I still feel so fortunate to have had that experience.

To help my students save the relatively huge amount of money to buy the dragon book(s), I created a condensed version of the parts that were required for the course - and I didn't charge anything for it, unlike what usually happens pretty much everywhere in Italy. They were available in PDF and OpenOffice formats, on the website that I created for the course (yes, the CS department didn't really have a proper website to use as CMS - I kid you not).

You can find the material here, it's in Italian but it might be fun to take a quick look: http://www.lulu.com/shop/simone-brunozzi/dispense-lab-lingua...

Such good memories.

gnuvince · on Aug 14, 2017

I was T.A. for COMP-520, Compiler Design, at McGill University for two years, and it was the best job I've ever had. The compiler project had not been updated in 10-12 years; my adviser trusted me to make a new, interesting project. I was paid by the department for 5 hours of work per week, but I poured in more than 35 per week to design, document, and implement a subset of Go

My hard work paid off immediately. Students were more interested by a language that was new, modern, and used in the industry than by the previous language that was used, Wig. As a result, enrollment jumped from 12-14 students to 45. Though it was a subset, and much of what makes Go interesting was removed (concurrency, interfaces, GC) it was still an extremely demanding project. Many times I thought that the project was too big, that we needed to cut back, but the students were real troopers and chugged through (by the way, when did 20-year olds become so smart?! I was never this bright when I was their age!) and all teams completed the project and made me very proud.

You can see the page for the first year of the class, along with relevant documents at http://www.cs.mcgill.ca/~cs520/2015/

negativ0 · on Aug 14, 2017

Do you have a link to download it without registering to lulu.com ?

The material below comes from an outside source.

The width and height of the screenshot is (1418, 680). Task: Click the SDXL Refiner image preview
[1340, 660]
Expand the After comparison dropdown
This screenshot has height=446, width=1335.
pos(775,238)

simonebrunozzi · on Aug 14, 2017

Oh, sure, I just put the most relevant stuff (in PDF and SXW) in a single zip file here: https://www.dropbox.com/s/medbtnjbd4lgoeb/lab-compilatori_br...

atas · on Aug 14, 2017

I did the same for Tanenbaum's operating systems book and for a post-secondary education course (around the same time and around the same age).

simonebrunozzi · on Aug 14, 2017

Fantastic! How was your experience overall? Did you do it in the US?

atas · on Aug 15, 2017

Greece. I learned a lot in the process having just an undergraduate degree at the time. The students didn't appreciate it much unfortunately (wasn't a university but a vocational school; don't ask why Tanenbaum was on the curriculum). Just one came to me after the exam (I had to pass them all anyway) and congratulated me of making it so hard for them (him).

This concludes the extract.